Item position entries
• • • • •

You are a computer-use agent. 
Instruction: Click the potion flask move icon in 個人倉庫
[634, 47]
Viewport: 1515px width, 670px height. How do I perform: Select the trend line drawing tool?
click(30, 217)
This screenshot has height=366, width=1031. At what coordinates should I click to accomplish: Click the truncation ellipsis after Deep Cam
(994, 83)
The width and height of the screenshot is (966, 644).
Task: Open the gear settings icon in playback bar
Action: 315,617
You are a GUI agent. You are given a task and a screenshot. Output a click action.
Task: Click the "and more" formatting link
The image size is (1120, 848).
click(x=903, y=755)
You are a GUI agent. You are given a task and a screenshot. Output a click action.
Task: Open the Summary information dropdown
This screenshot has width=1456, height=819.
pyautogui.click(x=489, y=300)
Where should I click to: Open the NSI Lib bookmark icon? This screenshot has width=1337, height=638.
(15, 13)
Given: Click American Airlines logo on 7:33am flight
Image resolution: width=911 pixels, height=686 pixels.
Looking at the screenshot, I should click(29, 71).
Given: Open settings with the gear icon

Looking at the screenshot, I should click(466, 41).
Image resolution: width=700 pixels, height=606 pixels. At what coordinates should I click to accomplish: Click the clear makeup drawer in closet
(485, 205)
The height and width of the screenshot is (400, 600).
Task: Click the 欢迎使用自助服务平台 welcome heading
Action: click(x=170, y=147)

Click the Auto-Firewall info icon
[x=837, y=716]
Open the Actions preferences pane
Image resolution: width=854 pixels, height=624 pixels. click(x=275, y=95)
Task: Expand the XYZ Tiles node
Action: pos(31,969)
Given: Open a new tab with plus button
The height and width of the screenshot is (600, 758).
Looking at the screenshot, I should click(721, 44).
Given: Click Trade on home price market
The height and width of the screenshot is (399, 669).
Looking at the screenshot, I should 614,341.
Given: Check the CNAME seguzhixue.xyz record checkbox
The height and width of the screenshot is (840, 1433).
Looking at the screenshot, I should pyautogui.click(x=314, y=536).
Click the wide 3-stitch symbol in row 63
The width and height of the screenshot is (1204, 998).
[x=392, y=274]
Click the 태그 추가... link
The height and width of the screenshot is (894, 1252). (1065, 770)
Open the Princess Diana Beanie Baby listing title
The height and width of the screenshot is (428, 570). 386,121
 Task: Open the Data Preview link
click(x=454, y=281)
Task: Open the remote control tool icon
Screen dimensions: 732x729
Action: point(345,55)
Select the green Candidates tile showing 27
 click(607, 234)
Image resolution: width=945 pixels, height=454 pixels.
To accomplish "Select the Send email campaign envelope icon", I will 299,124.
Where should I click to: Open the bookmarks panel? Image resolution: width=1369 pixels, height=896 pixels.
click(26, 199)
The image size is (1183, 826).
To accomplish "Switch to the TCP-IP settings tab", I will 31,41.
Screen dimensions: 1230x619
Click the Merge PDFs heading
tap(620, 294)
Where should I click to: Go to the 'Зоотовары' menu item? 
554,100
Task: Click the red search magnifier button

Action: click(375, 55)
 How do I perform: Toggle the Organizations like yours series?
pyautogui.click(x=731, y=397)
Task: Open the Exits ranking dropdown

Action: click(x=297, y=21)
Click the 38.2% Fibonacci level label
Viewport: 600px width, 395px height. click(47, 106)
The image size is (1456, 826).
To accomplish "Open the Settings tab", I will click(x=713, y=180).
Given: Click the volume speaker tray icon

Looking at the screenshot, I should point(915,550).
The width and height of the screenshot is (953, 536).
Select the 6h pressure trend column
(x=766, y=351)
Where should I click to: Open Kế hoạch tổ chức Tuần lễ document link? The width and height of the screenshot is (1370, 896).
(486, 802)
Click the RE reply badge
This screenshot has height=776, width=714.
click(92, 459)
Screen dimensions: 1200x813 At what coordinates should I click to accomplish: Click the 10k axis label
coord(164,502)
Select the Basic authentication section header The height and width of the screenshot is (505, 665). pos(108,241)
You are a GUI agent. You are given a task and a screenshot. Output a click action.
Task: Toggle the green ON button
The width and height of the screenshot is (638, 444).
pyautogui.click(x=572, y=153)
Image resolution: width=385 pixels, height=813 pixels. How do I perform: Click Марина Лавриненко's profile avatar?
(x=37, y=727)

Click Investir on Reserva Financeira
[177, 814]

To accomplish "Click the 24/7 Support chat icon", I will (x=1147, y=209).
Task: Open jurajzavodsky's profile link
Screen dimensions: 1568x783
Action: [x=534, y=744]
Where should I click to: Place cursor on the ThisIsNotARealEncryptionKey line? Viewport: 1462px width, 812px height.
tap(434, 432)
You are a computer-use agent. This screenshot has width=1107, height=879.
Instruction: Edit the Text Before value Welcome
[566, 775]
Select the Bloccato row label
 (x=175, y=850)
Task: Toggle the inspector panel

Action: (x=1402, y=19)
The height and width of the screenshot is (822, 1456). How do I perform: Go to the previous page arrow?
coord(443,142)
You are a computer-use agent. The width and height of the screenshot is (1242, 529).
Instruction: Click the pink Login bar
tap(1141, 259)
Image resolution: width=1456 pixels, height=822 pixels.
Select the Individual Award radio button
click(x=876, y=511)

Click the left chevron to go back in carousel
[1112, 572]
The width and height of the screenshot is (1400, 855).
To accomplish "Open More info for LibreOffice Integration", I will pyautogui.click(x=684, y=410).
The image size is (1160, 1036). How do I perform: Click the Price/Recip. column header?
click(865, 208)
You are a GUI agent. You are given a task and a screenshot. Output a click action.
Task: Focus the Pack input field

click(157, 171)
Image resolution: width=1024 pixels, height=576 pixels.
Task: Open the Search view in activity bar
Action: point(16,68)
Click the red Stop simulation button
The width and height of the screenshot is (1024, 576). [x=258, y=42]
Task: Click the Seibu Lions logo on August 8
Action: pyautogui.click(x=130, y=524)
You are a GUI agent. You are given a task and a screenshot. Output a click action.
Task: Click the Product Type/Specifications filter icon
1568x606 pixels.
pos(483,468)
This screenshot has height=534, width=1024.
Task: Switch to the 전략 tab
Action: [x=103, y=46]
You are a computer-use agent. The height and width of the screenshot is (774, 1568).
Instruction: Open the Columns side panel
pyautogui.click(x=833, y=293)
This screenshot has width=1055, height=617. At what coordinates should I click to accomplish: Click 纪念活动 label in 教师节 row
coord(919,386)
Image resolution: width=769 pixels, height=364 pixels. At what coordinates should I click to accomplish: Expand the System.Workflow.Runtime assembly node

• • • • •

Work to complete :: Output the lines of the records above as a JSON list of strings, one string per line, with blank lines omitted.

Solution to this problem ::
[
  "You are a computer-use agent. ",
  "Instruction: Click the potion flask move icon in 個人倉庫",
  "[634, 47]",
  "Viewport: 1515px width, 670px height. How do I perform: Select the trend line drawing tool?",
  "click(30, 217)",
  "This screenshot has height=366, width=1031. At what coordinates should I click to accomplish: Click the truncation ellipsis after Deep Cam",
  "(994, 83)",
  "The width and height of the screenshot is (966, 644).",
  "Task: Open the gear settings icon in playback bar",
  "Action: 315,617",
  "You are a GUI agent. You are given a task and a screenshot. Output a click action.",
  "Task: Click the \"and more\" formatting link",
  "The image size is (1120, 848).",
  "click(x=903, y=755)",
  "You are a GUI agent. You are given a task and a screenshot. Output a click action.",
  "Task: Open the Summary information dropdown",
  "This screenshot has width=1456, height=819.",
  "pyautogui.click(x=489, y=300)",
  "Where should I click to: Open the NSI Lib bookmark icon? This screenshot has width=1337, height=638.",
  "(15, 13)",
  "Given: Click American Airlines logo on 7:33am flight",
  "Image resolution: width=911 pixels, height=686 pixels.",
  "Looking at the screenshot, I should click(29, 71).",
  "Given: Open settings with the gear icon",
  "Looking at the screenshot, I should click(466, 41).",
  "Image resolution: width=700 pixels, height=606 pixels. At what coordinates should I click to accomplish: Click the clear makeup drawer in closet",
  "(485, 205)",
  "The height and width of the screenshot is (400, 600).",
  "Task: Click the 欢迎使用自助服务平台 welcome heading",
  "Action: click(x=170, y=147)",
  "Click the Auto-Firewall info icon",
  "[x=837, y=716]",
  "Open the Actions preferences pane",
  "Image resolution: width=854 pixels, height=624 pixels. click(x=275, y=95)",
  "Task: Expand the XYZ Tiles node",
  "Action: pos(31,969)",
  "Given: Open a new tab with plus button",
  "The height and width of the screenshot is (600, 758).",
  "Looking at the screenshot, I should click(721, 44).",
  "Given: Click Trade on home price market",
  "The height and width of the screenshot is (399, 669).",
  "Looking at the screenshot, I should 614,341.",
  "Given: Check the CNAME seguzhixue.xyz record checkbox",
  "The height and width of the screenshot is (840, 1433).",
  "Looking at the screenshot, I should pyautogui.click(x=314, y=536).",
  "Click the wide 3-stitch symbol in row 63",
  "The width and height of the screenshot is (1204, 998).",
  "[x=392, y=274]",
  "Click the 태그 추가... link",
  "The height and width of the screenshot is (894, 1252). (1065, 770)",
  "Open the Princess Diana Beanie Baby listing title",
  "The height and width of the screenshot is (428, 570). 386,121",
  " Task: Open the Data Preview link",
  "click(x=454, y=281)",
  "Task: Open the remote control tool icon",
  "Screen dimensions: 732x729",
  "Action: point(345,55)",
  "Select the green Candidates tile showing 27",
  " click(607, 234)",
  "Image resolution: width=945 pixels, height=454 pixels.",
  "To accomplish \"Select the Send email campaign envelope icon\", I will 299,124.",
  "Where should I click to: Open the bookmarks panel? Image resolution: width=1369 pixels, height=896 pixels.",
  "click(26, 199)",
  "The image size is (1183, 826).",
  "To accomplish \"Switch to the TCP-IP settings tab\", I will 31,41.",
  "Screen dimensions: 1230x619",
  "Click the Merge PDFs heading",
  "tap(620, 294)",
  "Where should I click to: Go to the 'Зоотовары' menu item? ",
  "554,100",
  "Task: Click the red search magnifier button",
  "Action: click(375, 55)",
  " How do I perform: Toggle the Organizations like yours series?",
  "pyautogui.click(x=731, y=397)",
  "Task: Open the Exits ranking dropdown",
  "Action: click(x=297, y=21)",
  "Click the 38.2% Fibonacci level label",
  "Viewport: 600px width, 395px height. click(47, 106)",
  "The image size is (1456, 826).",
  "To accomplish \"Open the Settings tab\", I will click(x=713, y=180).",
  "Given: Click the volume speaker tray icon",
  "Looking at the screenshot, I should point(915,550).",
  "The width and height of the screenshot is (953, 536).",
  "Select the 6h pressure trend column",
  "(x=766, y=351)",
  "Where should I click to: Open Kế hoạch tổ chức Tuần lễ document link? The width and height of the screenshot is (1370, 896).",
  "(486, 802)",
  "Click the RE reply badge",
  "This screenshot has height=776, width=714.",
  "click(92, 459)",
  "Screen dimensions: 1200x813 At what coordinates should I click to accomplish: Click the 10k axis label",
  "coord(164,502)",
  "Select the Basic authentication section header The height and width of the screenshot is (505, 665). pos(108,241)",
  "You are a GUI agent. You are given a task and a screenshot. Output a click action.",
  "Task: Toggle the green ON button",
  "The width and height of the screenshot is (638, 444).",
  "pyautogui.click(x=572, y=153)",
  "Image resolution: width=385 pixels, height=813 pixels. How do I perform: Click Марина Лавриненко's profile avatar?",
  "(x=37, y=727)",
  "Click Investir on Reserva Financeira",
  "[177, 814]",
  "To accomplish \"Click the 24/7 Support chat icon\", I will (x=1147, y=209).",
  "Task: Open jurajzavodsky's profile link",
  "Screen dimensions: 1568x783",
  "Action: [x=534, y=744]",
  "Where should I click to: Place cursor on the ThisIsNotARealEncryptionKey line? Viewport: 1462px width, 812px height.",
  "tap(434, 432)",
  "You are a computer-use agent. This screenshot has width=1107, height=879.",
  "Instruction: Edit the Text Before value Welcome",
  "[566, 775]",
  "Select the Bloccato row label",
  " (x=175, y=850)",
  "Task: Toggle the inspector panel",
  "Action: (x=1402, y=19)",
  "The height and width of the screenshot is (822, 1456). How do I perform: Go to the previous page arrow?",
  "coord(443,142)",
  "You are a computer-use agent. The width and height of the screenshot is (1242, 529).",
  "Instruction: Click the pink Login bar",
  "tap(1141, 259)",
  "Image resolution: width=1456 pixels, height=822 pixels.",
  "Select the Individual Award radio button",
  "click(x=876, y=511)",
  "Click the left chevron to go back in carousel",
  "[1112, 572]",
  "The width and height of the screenshot is (1400, 855).",
  "To accomplish \"Open More info for LibreOffice Integration\", I will pyautogui.click(x=684, y=410).",
  "The image size is (1160, 1036). How do I perform: Click the Price/Recip. column header?",
  "click(865, 208)",
  "You are a GUI agent. You are given a task and a screenshot. Output a click action.",
  "Task: Focus the Pack input field",
  "click(157, 171)",
  "Image resolution: width=1024 pixels, height=576 pixels.",
  "Task: Open the Search view in activity bar",
  "Action: point(16,68)",
  "Click the red Stop simulation button",
  "The width and height of the screenshot is (1024, 576). [x=258, y=42]",
  "Task: Click the Seibu Lions logo on August 8",
  "Action: pyautogui.click(x=130, y=524)",
  "You are a GUI agent. You are given a task and a screenshot. Output a click action.",
  "Task: Click the Product Type/Specifications filter icon",
  "1568x606 pixels.",
  "pos(483,468)",
  "This screenshot has height=534, width=1024.",
  "Task: Switch to the 전략 tab",
  "Action: [x=103, y=46]",
  "You are a computer-use agent. The height and width of the screenshot is (774, 1568).",
  "Instruction: Open the Columns side panel",
  "pyautogui.click(x=833, y=293)",
  "This screenshot has width=1055, height=617. At what coordinates should I click to accomplish: Click 纪念活动 label in 教师节 row",
  "coord(919,386)",
  "Image resolution: width=769 pixels, height=364 pixels. At what coordinates should I click to accomplish: Expand the System.Workflow.Runtime assembly node"
]